> [WHAT IS BEING ASKED]: Extract every line of the records below that contains the word "Where", treating uppercase and lowercase letters as distinct.

> [RECORDS FOR PROCESSING]:
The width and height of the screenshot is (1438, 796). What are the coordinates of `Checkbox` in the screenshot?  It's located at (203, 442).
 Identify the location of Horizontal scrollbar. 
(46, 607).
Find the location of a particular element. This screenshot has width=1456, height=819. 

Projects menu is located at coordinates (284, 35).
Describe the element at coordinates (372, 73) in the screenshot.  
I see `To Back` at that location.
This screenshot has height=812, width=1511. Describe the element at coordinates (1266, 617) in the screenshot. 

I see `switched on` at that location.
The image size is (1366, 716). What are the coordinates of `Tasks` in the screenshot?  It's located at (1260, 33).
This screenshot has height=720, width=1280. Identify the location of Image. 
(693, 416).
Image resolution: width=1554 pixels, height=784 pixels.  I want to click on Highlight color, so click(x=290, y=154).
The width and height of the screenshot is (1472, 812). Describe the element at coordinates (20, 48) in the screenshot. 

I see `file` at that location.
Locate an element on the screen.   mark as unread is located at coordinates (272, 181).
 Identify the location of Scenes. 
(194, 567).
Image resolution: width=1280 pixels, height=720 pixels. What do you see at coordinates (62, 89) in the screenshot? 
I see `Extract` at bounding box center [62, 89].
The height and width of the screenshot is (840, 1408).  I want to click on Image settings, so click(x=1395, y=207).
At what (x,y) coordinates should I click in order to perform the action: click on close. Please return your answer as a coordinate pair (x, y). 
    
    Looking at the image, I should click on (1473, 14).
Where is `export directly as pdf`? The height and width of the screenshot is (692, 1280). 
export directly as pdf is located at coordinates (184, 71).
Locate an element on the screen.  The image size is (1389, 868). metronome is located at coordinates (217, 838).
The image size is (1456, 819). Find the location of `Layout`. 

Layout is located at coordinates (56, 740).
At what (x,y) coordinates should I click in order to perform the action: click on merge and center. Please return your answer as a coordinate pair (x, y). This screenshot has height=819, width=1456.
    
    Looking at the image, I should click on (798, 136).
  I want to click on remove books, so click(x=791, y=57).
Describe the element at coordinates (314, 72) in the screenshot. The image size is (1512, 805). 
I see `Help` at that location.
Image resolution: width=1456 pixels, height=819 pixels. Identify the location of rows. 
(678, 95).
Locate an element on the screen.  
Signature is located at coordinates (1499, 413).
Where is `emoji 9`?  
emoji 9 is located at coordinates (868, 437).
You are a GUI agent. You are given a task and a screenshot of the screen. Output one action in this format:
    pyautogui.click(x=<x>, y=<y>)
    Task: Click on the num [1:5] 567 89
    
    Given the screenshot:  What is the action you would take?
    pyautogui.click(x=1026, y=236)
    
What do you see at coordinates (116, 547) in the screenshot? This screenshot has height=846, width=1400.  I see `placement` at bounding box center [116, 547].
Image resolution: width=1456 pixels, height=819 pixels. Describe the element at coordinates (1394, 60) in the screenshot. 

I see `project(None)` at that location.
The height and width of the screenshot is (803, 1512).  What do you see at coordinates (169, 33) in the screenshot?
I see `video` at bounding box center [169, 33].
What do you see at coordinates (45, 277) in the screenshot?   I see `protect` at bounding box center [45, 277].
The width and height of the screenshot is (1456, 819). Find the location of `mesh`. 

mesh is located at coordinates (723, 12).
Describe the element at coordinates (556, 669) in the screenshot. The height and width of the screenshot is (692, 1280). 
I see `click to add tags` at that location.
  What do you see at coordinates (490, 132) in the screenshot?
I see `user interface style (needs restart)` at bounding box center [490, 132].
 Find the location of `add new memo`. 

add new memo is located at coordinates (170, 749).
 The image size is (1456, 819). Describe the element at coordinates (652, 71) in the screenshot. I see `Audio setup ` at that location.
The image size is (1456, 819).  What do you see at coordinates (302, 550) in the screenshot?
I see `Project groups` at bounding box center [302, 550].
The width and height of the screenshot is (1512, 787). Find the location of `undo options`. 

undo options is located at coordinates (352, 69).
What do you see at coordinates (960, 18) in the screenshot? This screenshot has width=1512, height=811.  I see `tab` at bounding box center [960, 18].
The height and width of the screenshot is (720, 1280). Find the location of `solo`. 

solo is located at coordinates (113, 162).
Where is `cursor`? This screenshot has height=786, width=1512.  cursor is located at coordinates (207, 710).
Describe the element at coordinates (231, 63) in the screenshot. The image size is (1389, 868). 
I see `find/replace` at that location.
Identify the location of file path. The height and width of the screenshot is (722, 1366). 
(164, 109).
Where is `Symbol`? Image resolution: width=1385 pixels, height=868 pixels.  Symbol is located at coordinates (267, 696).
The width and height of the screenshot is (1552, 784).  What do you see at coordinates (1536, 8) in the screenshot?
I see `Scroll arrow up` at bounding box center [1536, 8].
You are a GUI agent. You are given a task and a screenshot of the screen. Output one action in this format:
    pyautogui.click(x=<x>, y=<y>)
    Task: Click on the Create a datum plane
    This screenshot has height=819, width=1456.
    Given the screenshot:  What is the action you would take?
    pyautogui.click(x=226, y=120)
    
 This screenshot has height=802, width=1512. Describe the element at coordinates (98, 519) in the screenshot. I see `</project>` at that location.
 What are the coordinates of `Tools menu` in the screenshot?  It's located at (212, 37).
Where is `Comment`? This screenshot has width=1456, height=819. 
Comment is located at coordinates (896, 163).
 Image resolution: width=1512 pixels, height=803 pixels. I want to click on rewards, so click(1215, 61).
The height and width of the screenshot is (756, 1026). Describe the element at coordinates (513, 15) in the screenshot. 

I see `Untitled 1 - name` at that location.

> [EXERCISE RESULT]:
Where is `export directly as pdf`? The height and width of the screenshot is (692, 1280). 
Where is `emoji 9`?  
Where is `cursor`? This screenshot has height=786, width=1512.  cursor is located at coordinates (207, 710).
Where is `Symbol`? Image resolution: width=1385 pixels, height=868 pixels.  Symbol is located at coordinates (267, 696).
Where is `Comment`? This screenshot has width=1456, height=819. 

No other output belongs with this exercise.